Polar bears are considered the largest land-based carnivores on the planet, and they have the heft and power to take down a wide range of prey, including seals, walruses, and even the occasional reindeer or muskox. Yet, depending on how you measure or whom you ask, polar bears might not even be considered the largest species of bear. How can that be?

Well, for starters, not all bears are strict carnivores. Also, there’s more than one way to define “big.” Weight (maximum or average), height (on all fours or standing), and skull size (as measured by big-game scoring systems like the one employed by Boone and Crockett Club) can all be used to judge a bear’s size. So, given all those variables, exactly how big is a polar bear? Let’s break it down.

How Big Is a Polar Bear By Weight?

To understand how big a polar bear can get, consider that the largest polar bear ever killed is thought to be a 2,209-pound behemoth taken on Alaska’s Kotzebue Sound. An iconic photograph of the mounted bear towering over the hunter who brought it down ran in Sports Illustrated magazine in 1960, and two years later the mount featured prominently in the Alaska exhibit at the Seattle World’s Fair.

Presumably a male, since males of the species typically get larger than females, this bear was clearly an outlier. More typically, male polar bears top out around 1,700 pounds, and females can range up to 1,000 pounds. Weight can vary greatly depending on time of year, increasing by as much as 50 percent after a successful hunting season. Average weights across the species are closer to 600 to 1,200 pounds for males and 400 to 700 pounds for females.

How Big Is a Polar Bear By Height?

A curious young male polar bear standing up on the sea ice near Somerset Island, Nunavut, Canada, North America
A young polar bear stands tall on two feet. roberthardingrobertharding / Adobe Stock

The Kotzebue bear’s height is listed anywhere from 11-feet-1 to 12-feet-9, depending where on the interwebs you browse. Again, that bear was clearly an outlier. More commonly, polar bears stand about 5 feet high at the shoulder and measure about 7 to 8 feet long from nose to tail, although the largest males may reach 9 to 10 feet when standing on their hind legs. Like most bears, they can walk on two legs for short distances, but polar bears spend most of their time on all fours. A strolling polar bear moves about 3 miles per hour. A sprinting polar bear can achieve a speed of 25 miles per hour for short distances, which rivals that of the slowest galloping horse. Polar bears are good swimmers, too, moving faster in the water—6 miles per hour—than walking on land. They’ve been observed swimming more than 300 miles from the nearest shore.

How Big Is a Polar Bear By Skull Measurement?

The world-record polar bear, according to the Boone and Crockett Club, which uses skull length when determining if a bear qualifies for its big-game record book, was shot in 1963 by a hunter named Shelby Longoria with his guide, John Swiss. That bear also came from near Kotzebue (which has produced six of the top nine Boone and Crockett polar bears) and was taken nearly 100 miles offshore on pack ice. The skull scored 29 15/16 inches.

The B&C world record Alaska Brown Bear, by comparison, featured a skull that scored 30 12/16 inches. That raises an interesting question: How big is a polar bear compared to other bears—especially its closest evolutionary ancestor, the brown bear.
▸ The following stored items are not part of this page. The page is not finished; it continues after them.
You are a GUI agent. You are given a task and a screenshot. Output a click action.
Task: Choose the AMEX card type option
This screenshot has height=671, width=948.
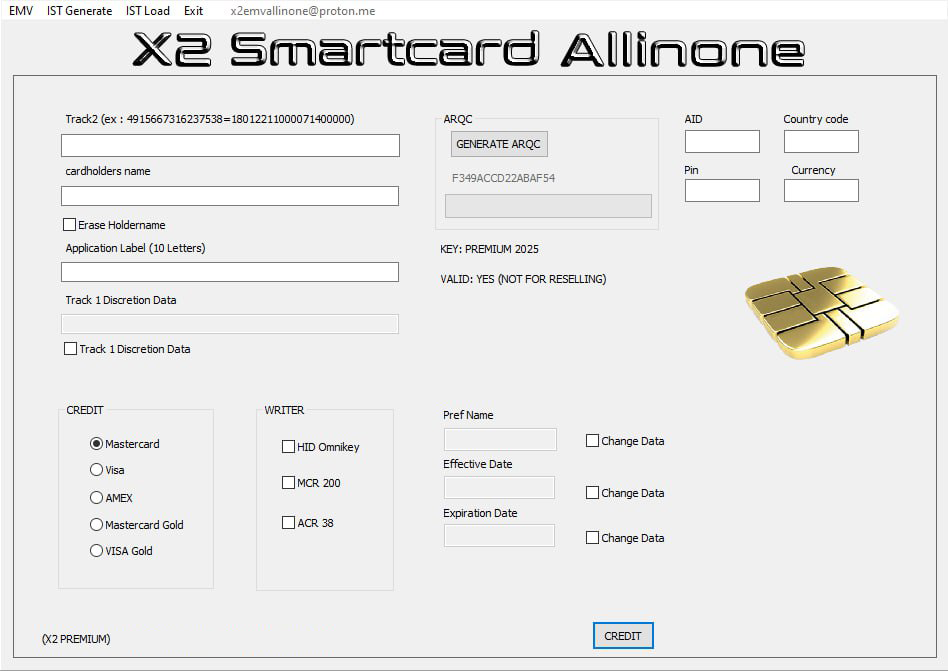(97, 498)
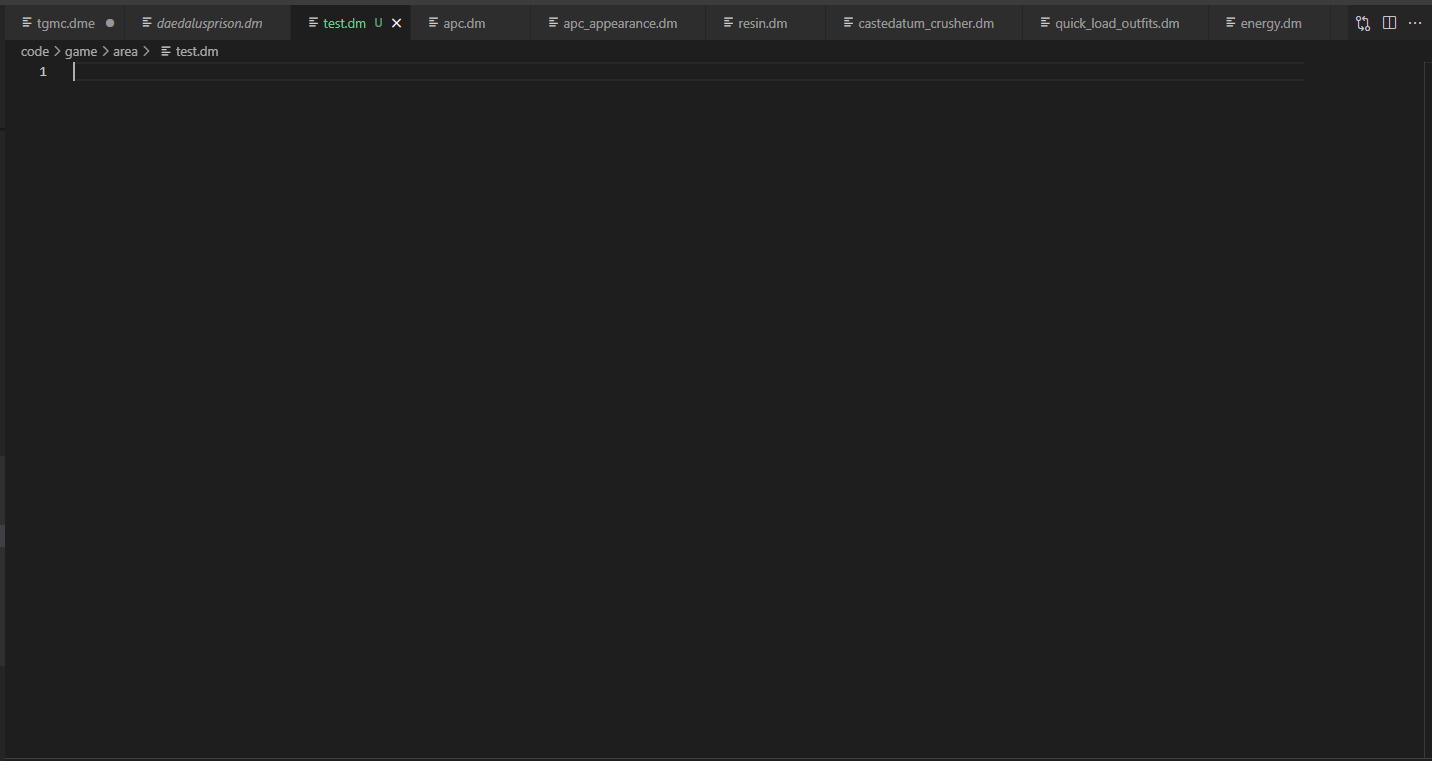
Task: Expand the code breadcrumb folder
Action: point(35,51)
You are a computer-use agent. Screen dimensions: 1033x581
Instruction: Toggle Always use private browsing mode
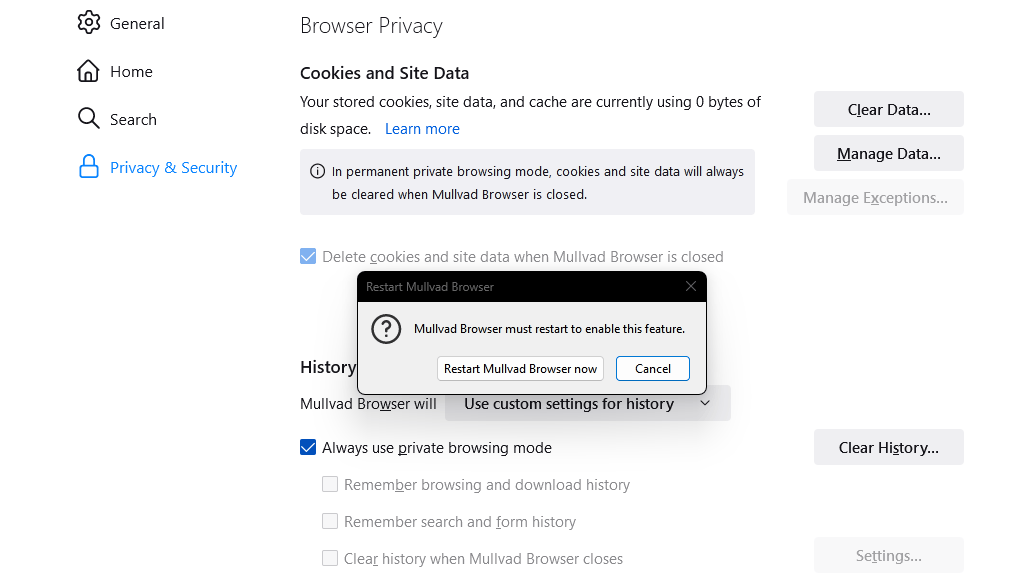[x=308, y=447]
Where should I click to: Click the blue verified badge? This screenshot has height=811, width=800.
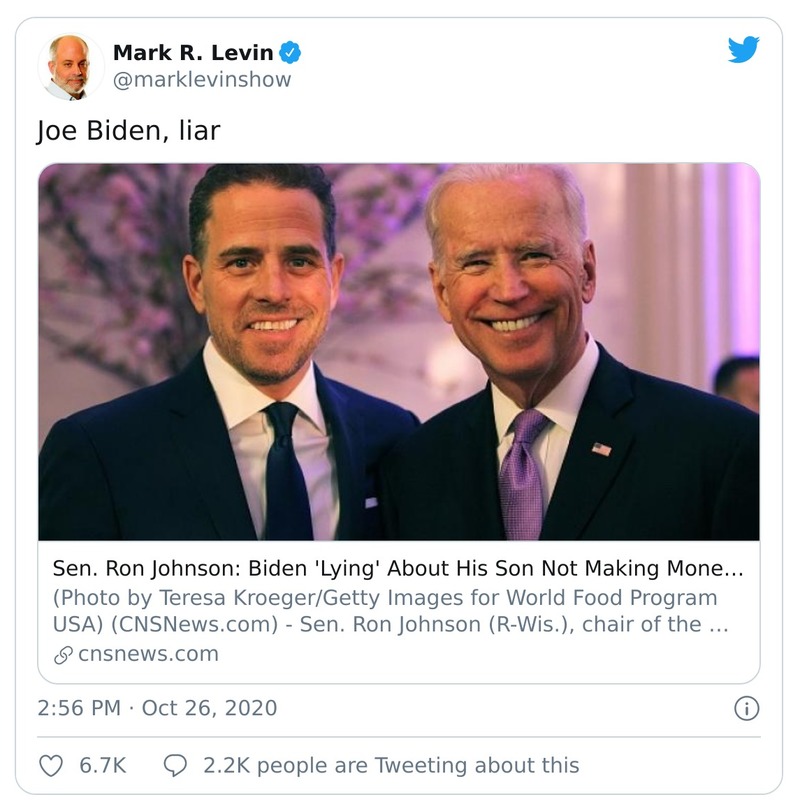(290, 52)
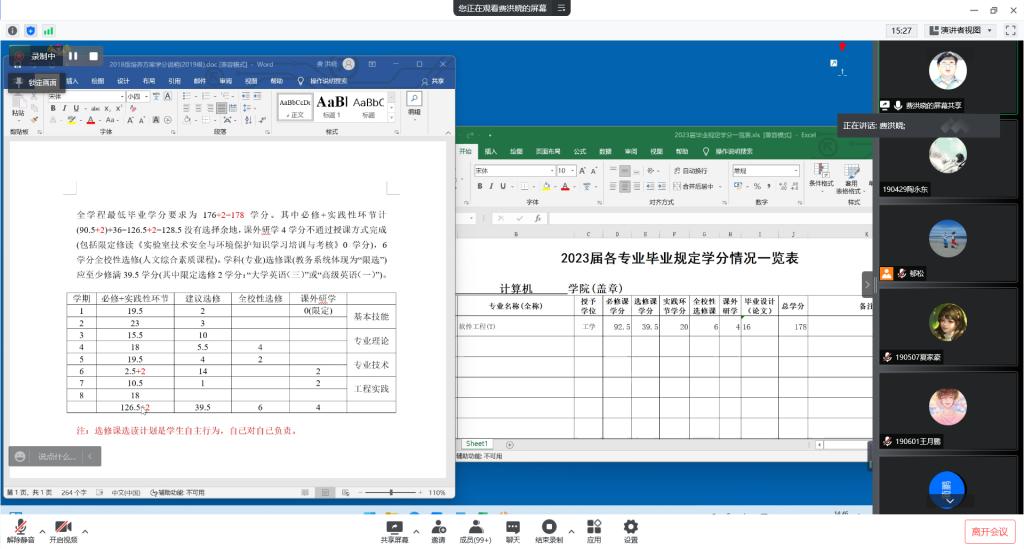The image size is (1024, 549).
Task: Expand the arrow next to 开启视频
Action: (x=85, y=530)
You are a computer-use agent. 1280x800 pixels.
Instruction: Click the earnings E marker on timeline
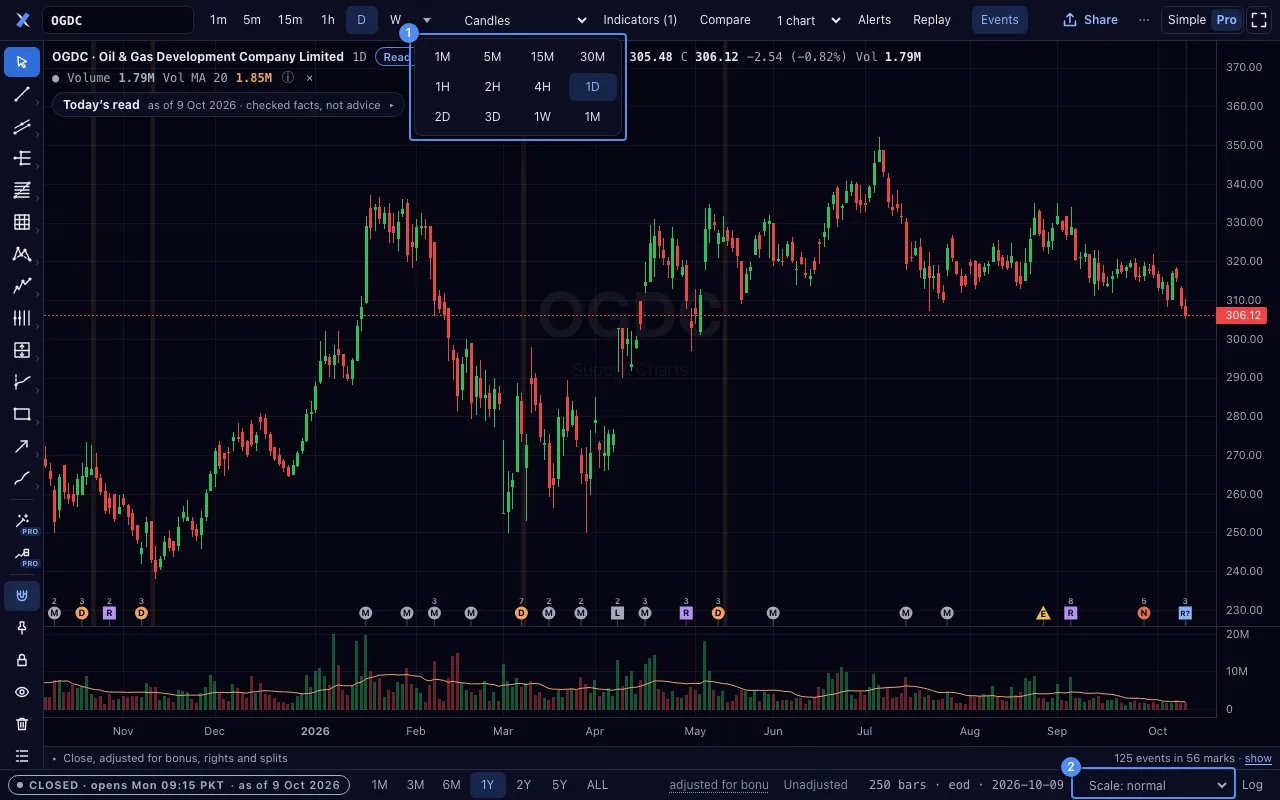tap(1043, 613)
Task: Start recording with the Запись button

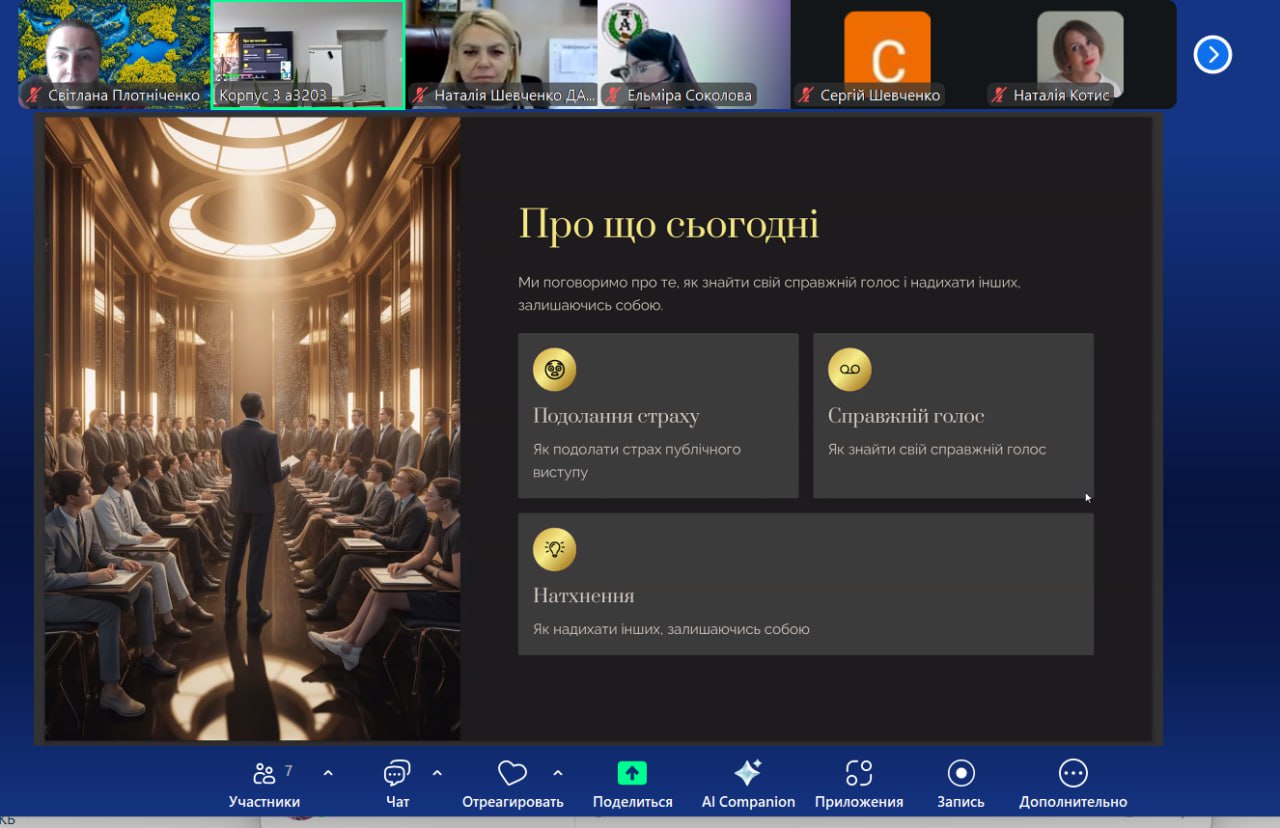Action: [960, 783]
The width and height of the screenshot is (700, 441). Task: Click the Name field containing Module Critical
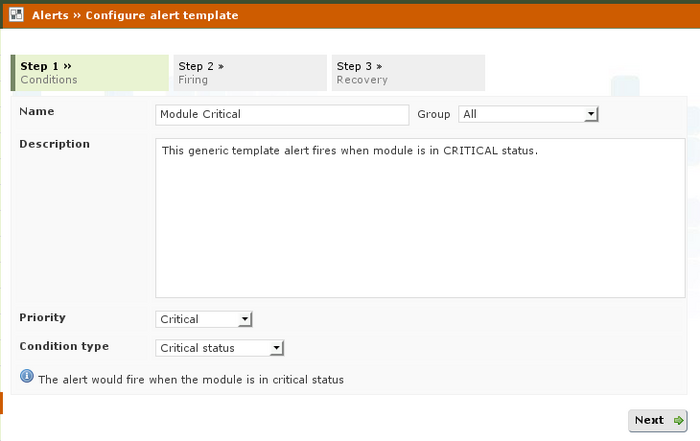tap(282, 114)
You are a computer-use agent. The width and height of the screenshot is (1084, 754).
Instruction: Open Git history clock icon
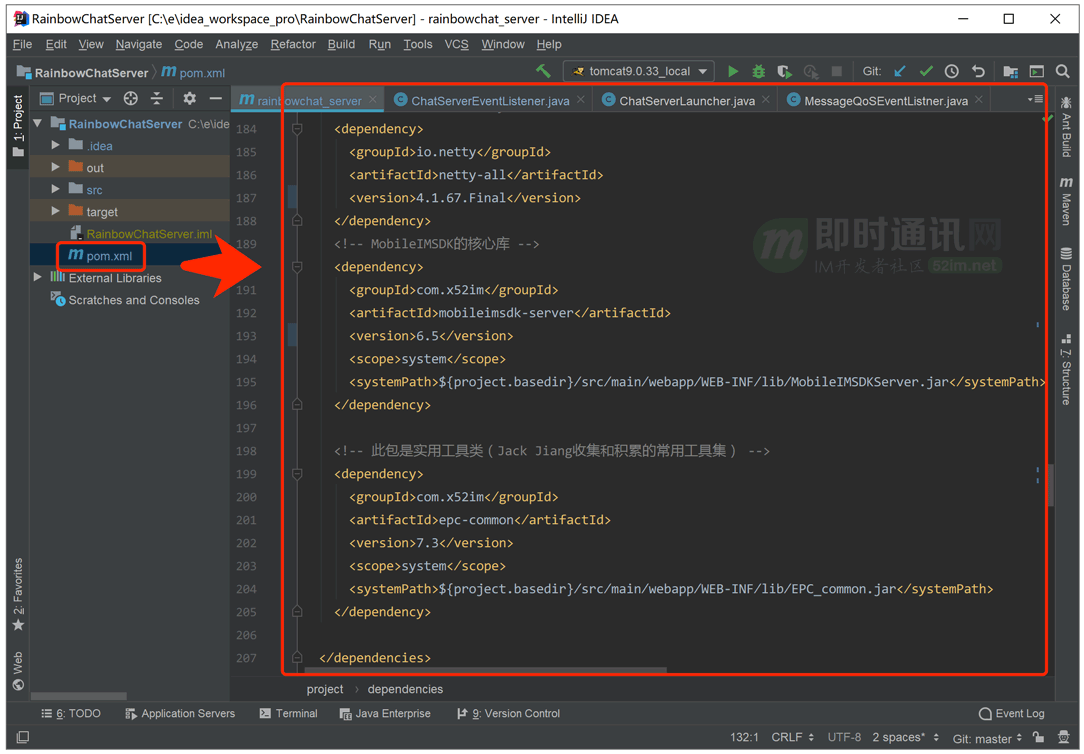pyautogui.click(x=952, y=72)
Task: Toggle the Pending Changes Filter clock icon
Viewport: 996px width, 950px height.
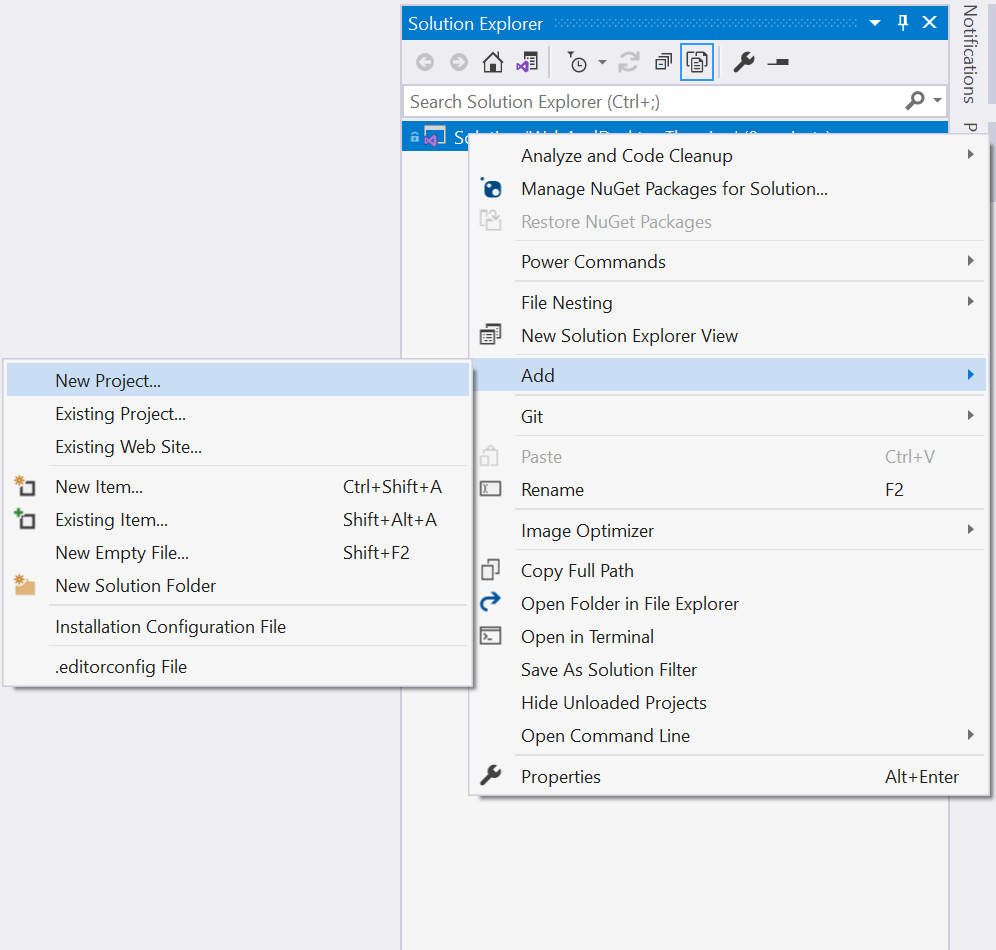Action: 580,62
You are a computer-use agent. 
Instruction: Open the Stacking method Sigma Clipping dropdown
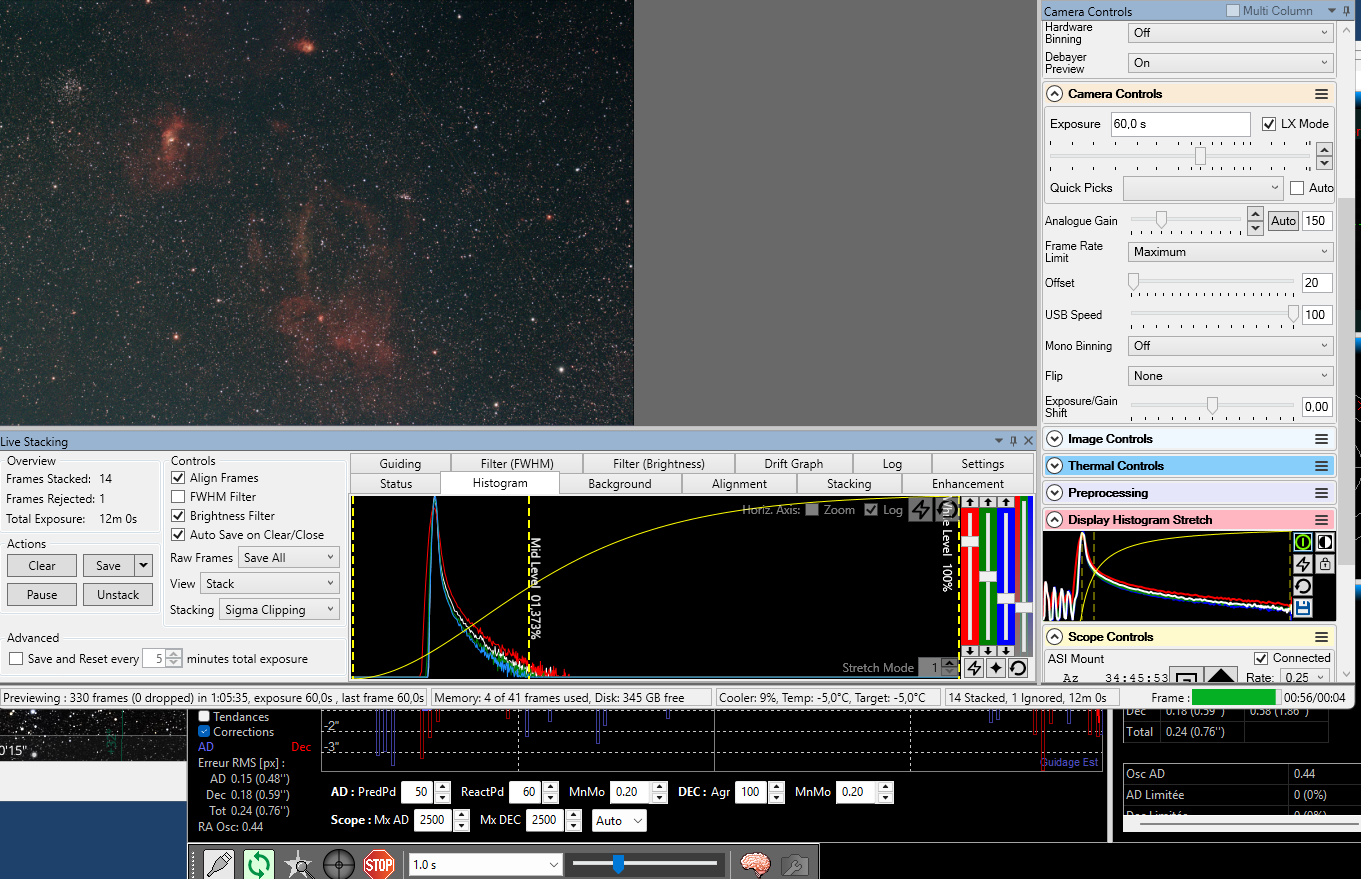[279, 610]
Polar Bears vs Brown Bears

Kodiak bear on left with height and weight stats; polar bear on right with same
By most measurements, polar bears are a little bigger than even the biggest brown bears. Adobe Stock / Field & Stream

There is actually some disagreement on which bear species is the biggest. Alaska Brown Bears (also known as Kodiak Bears because of their concentration on the islands of the Kodiak Archipelago) are sometimes touted as the largest bear species. They can stand 10 feet tall and weigh as much as 1,500 pounds. Their widely diverse diet includes large amounts of plants like grasses and berries, which means they are classified as omnivores and aren’t a threat to steal the polar bear’s crown as largest land-based carnivore.

Some individual Kodiak bears—which are famous for loading up on salmon in the fall as they pile on weight to prepare for hibernation and vie for Fat Bear Week honors—can rival individual polar bears in size. The largest wild brown bear on record, according to the Guinness Book of Animal Facts and Feats, weighed 1,656 pounds. A Kodiak bear named Clyde who lived at a North Dakota zoo reportedly weighed 2,130 pounds and measured 9.8 feet tall when he died in 1987 at the age of 22.

Polar bears are thought to have evolved from grizzly bears to adapt to the demands of surviving in the icy north, and they did so fairly rapidly in evolutionary time—within the last 500,000 years. The thicker skin, denser fur, and greater levels of insulating fat needed to survive in the Arctic Circle created a heavier bear, which necessitated changes in gait and foot structure to ensure safe travel on ice. To better pursue their favorite prey, seals, they developed elongated skulls (which are easier to poke through narrow holes in the ice) that, although weaker structurally than a brown bear’s skull, create a much stronger bite force: 1,200 pounds per square inch compared to the grizzly’s 975 pounds per square inch.